Friday, January 15, 2010

My Job

I realized that I neglected to explain what my job consisted of here in Samoa. Thus, while it is long overdue, it is important nonetheless.

My primary duty here in Matatufu is to be an English teacher in the local primary school. After years of unsuccessful village-based development projects in the country, group 82 (my group) is the pioneer of the new TESL (Teaching English as a Second Language) PC program in Samoa.

My secondary duty here is to continue to the previous unsuccessful project: village-based development projects. All of the projects must be sustainable - meaning volunteers do not contribute solely through monetary means. Instead, the goal is to build capacity in the villages in which people can continue projects on their own without the assistance of a volunteer and perhaps even develop their own projects.

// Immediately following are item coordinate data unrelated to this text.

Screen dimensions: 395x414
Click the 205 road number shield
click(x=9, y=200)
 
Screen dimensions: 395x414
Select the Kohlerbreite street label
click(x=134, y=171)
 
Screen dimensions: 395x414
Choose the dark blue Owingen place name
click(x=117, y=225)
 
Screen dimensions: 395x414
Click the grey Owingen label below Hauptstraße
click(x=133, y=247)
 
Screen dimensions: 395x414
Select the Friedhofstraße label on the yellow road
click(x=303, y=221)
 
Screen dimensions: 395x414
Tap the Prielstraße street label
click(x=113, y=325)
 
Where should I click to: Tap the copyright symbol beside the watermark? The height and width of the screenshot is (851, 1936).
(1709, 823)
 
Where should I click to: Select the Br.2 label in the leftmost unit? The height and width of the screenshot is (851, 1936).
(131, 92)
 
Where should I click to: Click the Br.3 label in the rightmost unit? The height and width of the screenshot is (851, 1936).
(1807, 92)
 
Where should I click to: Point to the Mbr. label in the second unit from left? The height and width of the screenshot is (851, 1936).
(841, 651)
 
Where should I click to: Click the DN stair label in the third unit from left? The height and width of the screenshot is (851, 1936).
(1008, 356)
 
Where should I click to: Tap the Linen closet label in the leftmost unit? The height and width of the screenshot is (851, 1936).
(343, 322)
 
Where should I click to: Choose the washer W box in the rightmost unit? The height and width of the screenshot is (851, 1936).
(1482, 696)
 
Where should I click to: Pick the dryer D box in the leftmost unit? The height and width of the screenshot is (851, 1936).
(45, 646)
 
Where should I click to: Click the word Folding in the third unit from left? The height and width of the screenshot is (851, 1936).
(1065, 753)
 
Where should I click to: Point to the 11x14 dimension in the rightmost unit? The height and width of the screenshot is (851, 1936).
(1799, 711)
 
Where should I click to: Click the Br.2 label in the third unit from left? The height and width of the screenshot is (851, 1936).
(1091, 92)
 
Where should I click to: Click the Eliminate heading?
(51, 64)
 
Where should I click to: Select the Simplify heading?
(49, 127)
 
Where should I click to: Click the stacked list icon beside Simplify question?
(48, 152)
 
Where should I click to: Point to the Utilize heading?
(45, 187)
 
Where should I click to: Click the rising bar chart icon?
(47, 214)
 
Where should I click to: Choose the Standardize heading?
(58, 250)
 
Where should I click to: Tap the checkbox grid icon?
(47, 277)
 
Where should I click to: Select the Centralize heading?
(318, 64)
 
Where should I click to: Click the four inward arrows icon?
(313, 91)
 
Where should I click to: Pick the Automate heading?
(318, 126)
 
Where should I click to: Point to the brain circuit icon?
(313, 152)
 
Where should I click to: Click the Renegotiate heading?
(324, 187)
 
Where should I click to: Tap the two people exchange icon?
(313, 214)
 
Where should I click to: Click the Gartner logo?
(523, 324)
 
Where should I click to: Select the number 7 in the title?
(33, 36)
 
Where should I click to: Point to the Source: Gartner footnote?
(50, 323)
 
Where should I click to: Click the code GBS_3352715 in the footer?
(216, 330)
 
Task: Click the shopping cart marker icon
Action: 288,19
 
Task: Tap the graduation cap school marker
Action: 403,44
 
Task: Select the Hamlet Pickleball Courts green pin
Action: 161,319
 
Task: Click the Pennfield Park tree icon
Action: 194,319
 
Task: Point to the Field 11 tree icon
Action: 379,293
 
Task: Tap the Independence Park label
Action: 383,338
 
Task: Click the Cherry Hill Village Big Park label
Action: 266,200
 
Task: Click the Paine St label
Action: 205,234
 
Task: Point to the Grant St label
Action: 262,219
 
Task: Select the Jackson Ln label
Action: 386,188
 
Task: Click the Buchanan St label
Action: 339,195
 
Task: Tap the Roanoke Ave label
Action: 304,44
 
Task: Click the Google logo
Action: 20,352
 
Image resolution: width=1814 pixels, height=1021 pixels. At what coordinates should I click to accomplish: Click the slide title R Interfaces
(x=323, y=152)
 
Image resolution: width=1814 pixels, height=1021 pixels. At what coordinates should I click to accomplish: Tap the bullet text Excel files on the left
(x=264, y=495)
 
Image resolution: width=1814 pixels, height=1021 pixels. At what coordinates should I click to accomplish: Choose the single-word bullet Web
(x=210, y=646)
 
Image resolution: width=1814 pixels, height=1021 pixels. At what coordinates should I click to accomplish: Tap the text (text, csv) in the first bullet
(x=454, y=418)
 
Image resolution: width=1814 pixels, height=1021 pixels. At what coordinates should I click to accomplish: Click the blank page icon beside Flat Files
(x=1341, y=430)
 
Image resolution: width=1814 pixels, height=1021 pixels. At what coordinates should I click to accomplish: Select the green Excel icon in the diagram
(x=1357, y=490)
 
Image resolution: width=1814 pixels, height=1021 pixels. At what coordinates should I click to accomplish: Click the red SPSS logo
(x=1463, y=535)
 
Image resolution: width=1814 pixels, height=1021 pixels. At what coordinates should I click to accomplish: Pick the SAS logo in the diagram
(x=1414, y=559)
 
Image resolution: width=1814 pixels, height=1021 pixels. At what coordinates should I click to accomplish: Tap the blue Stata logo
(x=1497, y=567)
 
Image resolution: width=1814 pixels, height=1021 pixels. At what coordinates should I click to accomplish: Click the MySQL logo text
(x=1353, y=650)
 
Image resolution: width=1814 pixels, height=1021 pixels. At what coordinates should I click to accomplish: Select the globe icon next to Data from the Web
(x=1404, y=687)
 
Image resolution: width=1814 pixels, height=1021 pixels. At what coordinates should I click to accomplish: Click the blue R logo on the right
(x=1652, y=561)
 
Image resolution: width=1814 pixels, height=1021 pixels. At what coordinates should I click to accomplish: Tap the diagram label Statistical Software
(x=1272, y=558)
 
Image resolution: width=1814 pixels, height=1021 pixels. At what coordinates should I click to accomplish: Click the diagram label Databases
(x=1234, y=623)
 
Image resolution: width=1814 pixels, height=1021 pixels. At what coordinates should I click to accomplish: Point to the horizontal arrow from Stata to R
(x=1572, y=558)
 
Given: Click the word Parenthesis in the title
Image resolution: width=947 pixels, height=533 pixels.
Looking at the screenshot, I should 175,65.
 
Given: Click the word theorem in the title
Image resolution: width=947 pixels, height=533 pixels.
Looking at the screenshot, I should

While the Peace Corps designed my job to meet the >40 hour work week, I am really on-the-job 24/7: My behavior will affect my ability to integrate into the culture and work with village counterparts. After a while, the anxiety of always being watched by villagers and always being "perfect" can be exhausting.

So far, these past two months have been a real culture shock. Being the only white female living in the village, I'm constasntly being watched and asked where I'm going. Furthermore, it is culturally insound to be walking alone especially as a female. However, given the responsabilities of my job, I have made it a point to be seen walking/running alone every day. Thus, not only has it been an adjustment for me, but also for the villagers. My presence and daily behavior models a deviating lifestyle that allows for a semi-two-way cross-cultural exchange.